Il est payable par versements égaux, sauf le dernier qui peut être moindre ; il est aussi payable le premier jour de chaque terme, à moins qu’il n’en soit convenu autrement. »

« 1971. Le locateur peut obtenir la résiliation du bail si le locataire est en retard de plus de trois semaines pour le paiement du loyer ou, encore, s’il en subit un préjudice sérieux, lorsque le locataire en retarde fréquemment le paiement. »

[41] Dans un contrat de bail, ainsi que le révèlent les articles précités, l’obligation principale du locataire est celle de payer le loyer. Un auteur écrit que cette obligation est de l’essence même du contrat de bail. Il s’agit de la principale contrepartie à l’obligation du locateur de procurer la jouissance du logement loué.

[54] Pour pouvoir obtenir la résiliation du bail en raison des retards dans le paiement du loyer, les Intimés devaient prouver trois éléments qui sont cumulatifs : 1) que les retards étaient fréquents, 2) qu’ils en ont subi un préjudice et 3) que le préjudice subi était sérieux.
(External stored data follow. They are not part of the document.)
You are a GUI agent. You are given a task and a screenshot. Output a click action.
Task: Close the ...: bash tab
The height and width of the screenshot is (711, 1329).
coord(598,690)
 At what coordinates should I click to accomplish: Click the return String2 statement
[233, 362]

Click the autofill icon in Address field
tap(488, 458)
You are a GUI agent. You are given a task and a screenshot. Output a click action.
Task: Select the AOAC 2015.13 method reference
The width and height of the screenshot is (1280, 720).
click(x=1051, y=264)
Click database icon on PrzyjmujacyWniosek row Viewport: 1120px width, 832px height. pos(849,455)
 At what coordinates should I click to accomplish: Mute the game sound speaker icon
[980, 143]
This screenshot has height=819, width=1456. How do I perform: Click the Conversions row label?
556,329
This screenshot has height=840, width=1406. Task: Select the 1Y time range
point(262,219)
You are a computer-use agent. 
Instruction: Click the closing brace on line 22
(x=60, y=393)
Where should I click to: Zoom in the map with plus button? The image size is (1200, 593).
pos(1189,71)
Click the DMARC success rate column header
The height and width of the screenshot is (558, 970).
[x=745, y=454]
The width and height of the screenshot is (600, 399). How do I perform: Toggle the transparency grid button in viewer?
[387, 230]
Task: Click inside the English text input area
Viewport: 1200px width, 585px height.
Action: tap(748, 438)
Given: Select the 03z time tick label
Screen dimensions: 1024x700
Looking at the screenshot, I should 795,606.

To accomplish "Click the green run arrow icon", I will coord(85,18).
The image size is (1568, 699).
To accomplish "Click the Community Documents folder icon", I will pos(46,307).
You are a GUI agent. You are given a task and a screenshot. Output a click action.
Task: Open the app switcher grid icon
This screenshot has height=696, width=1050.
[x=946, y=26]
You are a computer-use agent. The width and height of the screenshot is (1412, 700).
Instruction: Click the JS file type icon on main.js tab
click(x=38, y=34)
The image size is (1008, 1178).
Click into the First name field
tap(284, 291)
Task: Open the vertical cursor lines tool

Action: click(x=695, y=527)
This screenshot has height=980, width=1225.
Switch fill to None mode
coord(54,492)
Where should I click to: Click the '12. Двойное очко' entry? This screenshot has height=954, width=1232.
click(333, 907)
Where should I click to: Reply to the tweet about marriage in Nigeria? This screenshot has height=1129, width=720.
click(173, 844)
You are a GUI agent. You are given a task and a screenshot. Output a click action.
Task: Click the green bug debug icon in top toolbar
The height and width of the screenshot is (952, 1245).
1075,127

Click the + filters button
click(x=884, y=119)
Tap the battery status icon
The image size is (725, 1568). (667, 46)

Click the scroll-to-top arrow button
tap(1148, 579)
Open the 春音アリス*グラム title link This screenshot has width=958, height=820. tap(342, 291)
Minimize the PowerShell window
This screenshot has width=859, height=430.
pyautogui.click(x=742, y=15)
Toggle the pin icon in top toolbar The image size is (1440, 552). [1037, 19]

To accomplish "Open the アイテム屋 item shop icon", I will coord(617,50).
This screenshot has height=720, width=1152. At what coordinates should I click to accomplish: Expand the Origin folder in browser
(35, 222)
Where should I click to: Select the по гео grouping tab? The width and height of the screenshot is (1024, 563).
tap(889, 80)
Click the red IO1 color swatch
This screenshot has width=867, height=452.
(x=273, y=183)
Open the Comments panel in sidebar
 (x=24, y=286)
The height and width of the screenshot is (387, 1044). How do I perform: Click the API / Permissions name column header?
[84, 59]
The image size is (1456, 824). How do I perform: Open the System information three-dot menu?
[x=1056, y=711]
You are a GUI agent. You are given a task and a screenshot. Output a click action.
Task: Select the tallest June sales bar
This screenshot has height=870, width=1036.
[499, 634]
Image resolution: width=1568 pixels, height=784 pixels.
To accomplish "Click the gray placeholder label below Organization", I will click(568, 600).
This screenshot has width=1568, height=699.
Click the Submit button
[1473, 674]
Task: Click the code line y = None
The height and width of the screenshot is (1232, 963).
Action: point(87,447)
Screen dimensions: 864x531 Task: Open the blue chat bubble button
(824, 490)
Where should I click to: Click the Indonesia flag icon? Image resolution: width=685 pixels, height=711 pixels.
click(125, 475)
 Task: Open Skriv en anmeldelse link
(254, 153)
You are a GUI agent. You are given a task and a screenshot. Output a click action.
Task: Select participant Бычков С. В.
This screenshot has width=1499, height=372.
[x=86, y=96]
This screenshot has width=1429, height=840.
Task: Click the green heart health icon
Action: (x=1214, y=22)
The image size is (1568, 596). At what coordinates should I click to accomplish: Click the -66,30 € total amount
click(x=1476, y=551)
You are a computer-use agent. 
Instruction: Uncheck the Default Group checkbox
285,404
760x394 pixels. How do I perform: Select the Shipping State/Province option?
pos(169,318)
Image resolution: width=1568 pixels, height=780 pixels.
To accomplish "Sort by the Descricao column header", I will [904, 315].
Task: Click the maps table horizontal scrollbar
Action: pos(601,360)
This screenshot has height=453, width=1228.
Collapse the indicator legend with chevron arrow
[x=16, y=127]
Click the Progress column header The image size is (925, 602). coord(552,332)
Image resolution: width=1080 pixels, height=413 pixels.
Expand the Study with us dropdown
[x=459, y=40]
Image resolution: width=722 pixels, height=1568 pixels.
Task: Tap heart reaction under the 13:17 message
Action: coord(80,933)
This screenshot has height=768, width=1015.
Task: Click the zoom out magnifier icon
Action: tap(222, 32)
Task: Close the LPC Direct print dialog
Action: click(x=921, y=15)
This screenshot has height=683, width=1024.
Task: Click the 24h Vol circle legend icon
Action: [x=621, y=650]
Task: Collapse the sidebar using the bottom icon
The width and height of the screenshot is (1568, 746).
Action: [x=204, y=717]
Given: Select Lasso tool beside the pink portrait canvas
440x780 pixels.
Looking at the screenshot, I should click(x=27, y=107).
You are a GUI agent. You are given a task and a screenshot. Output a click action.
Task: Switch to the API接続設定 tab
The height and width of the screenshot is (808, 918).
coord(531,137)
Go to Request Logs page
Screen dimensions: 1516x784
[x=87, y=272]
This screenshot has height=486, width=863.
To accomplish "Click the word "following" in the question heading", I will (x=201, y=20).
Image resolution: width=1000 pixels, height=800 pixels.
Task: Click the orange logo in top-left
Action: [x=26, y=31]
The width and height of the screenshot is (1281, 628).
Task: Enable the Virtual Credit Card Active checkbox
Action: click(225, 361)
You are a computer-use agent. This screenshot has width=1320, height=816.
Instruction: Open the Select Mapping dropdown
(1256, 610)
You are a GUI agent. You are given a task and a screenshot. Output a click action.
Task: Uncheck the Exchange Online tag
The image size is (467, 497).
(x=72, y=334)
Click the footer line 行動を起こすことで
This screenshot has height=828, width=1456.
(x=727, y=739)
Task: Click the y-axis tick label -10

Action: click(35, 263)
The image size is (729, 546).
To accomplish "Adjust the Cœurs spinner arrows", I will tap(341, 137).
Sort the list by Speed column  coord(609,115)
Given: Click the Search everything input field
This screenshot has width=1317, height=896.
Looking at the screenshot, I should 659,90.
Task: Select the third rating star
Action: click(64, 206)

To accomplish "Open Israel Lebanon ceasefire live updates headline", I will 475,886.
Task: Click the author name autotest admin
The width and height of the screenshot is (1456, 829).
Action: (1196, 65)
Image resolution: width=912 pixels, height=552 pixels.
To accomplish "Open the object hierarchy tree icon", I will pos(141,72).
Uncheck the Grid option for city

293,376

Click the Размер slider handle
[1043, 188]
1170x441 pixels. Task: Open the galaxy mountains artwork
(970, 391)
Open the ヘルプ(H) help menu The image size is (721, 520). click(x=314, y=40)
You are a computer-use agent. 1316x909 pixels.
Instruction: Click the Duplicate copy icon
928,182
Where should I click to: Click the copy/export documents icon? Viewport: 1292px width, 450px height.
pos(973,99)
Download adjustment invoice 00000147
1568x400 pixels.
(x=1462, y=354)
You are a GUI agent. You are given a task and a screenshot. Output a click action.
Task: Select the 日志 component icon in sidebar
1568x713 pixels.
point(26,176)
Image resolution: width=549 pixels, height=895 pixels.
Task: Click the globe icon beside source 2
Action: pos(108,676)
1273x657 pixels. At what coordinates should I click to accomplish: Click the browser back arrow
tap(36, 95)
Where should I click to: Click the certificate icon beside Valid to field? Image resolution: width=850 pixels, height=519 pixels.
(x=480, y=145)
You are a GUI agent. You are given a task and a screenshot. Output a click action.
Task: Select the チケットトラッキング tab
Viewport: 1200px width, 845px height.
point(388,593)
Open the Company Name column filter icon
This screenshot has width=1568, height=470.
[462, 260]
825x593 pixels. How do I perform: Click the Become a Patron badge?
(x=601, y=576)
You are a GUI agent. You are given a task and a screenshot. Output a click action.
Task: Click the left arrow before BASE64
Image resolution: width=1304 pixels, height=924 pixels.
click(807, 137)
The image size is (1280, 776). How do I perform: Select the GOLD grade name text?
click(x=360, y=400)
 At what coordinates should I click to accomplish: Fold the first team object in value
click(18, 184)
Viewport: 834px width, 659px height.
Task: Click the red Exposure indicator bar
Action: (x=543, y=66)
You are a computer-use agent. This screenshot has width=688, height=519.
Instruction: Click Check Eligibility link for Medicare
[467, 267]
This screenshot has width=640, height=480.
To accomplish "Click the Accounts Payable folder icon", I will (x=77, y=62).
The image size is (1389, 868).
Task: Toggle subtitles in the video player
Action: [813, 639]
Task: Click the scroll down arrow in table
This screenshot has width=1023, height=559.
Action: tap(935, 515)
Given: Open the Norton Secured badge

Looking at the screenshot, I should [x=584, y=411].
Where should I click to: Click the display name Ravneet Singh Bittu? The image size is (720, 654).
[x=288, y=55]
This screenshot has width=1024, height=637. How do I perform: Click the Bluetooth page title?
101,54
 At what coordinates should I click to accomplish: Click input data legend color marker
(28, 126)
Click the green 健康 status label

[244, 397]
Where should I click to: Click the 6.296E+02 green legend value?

[55] La preuve ne fait aucun doute ici. Les retards de l’Appelante étaient plus que fréquents. Ils sont devenus la norme pour cette dernière, sa façon de faire à elle, sans égard à ses obligations contractuelles.

[56] Par ailleurs, de la preuve présentée par les Intimés, le Tribunal conclut qu’ils ont non seulement subi un préjudice de cette situation, mais aussi que ce préjudice est sérieux.

[57] La jurisprudence enseigne que le préjudice sérieux dont il est question ne se limite pas à une perte ou une menace pécuniaire. D’ailleurs, dans le contexte de l’application possible de l’article 1971 C.c.Q., le fait de payer les arrérages de loyer en tout temps avant jugement n’est pas pertinent. Il faut mais il suffit que les retards soient fréquents et que la situation cause un préjudice sérieux au locateur.

[58] Le préjudice sérieux dont il est question peut être d’une nature autre que pécuniaire :

- alourdissement anormal de la gestion de l’immeuble, multiplicité des démarches auprès du locataire ou du tribunal pour percevoir les loyers ou coûts supplémentaires ;

- soucis et tracas causés par l’entêtement du locataire à retenir son loyer, temps et énergie consacrés pour les vacations devant la Régie du logement, notes comptables et suivi des démarches effectuées ;

- démarches constantes et multipliées pour se faire payer, demandes répétées à la Régie du logement afin d’obtenir le paiement du loyer, gestion de trois décisions de la Régie du logement ;


- nombreux avis envoyés au locataire pour lui rappeler ses retards, remise du dossier à ses avocats pour récupérer le loyer dû et frais ainsi engagés ;

- multiplication des démarches pour obtenir les loyers dus et paiement de frais bancaires pour de nombreux chèques retournés ;

- impossibilité de disposer des sommes dues, procédures de recouvrement et pertes d’intérêts sur l’argent non reçu ;

[59] En l’espèce, on ne peut pas parler de simples inconvénients occasionnés par les retards de l’Appelante. Les Intimés, par prépondérance de preuve, ont démontré, selon ce que par la jurisprudence enseigne, qu’ils ont effectivement subi un préjudice sérieux en raison de la conduite de l’Appelante. »

[13]   Le Tribunal, après avoir analysé les pièces produites et le témoignage du locateur, doit conclure que le locateur a démontré, selon la balance des probabilités, avoir subi un préjudice sérieux occasionné par les retards fréquents des locataires à payer leur loyer.

[14]   Dans les circonstances, le bail liant les parties est résilié. L’article 1883 du Code civil du Québec ne pourra trouver application puisque le bail est résilié sur la base des retards fréquents des locataires à payer leur loyer.

[15]   L’exécution provisoire de la présente décision n’est pas justifiée aux termes de l’article 82.1 de la Loi sur le Tribunal administratif du logement.

POUR CES MOTIFS, LE TRIBUNAL :

[16]   RÉSILIE le bail et ORDONNE l’expulsion des locataires et de tous les occupants du logement ;

[17]   CONDAMNE les locataires à payer au locateur les frais de la demande de 79 $ ;

[18]   REJETTE la demande quant aux autres conclusions.

 

 

 

 

 

 

 

 

Michel Huot

 

Présence(s) :

le locateur

Date de l’audience :  

24 août 2021

 

 

 


 



[1] Pièce P-2.

[2] Allaire c. Bourdeau, 2017 QCCQ 4963.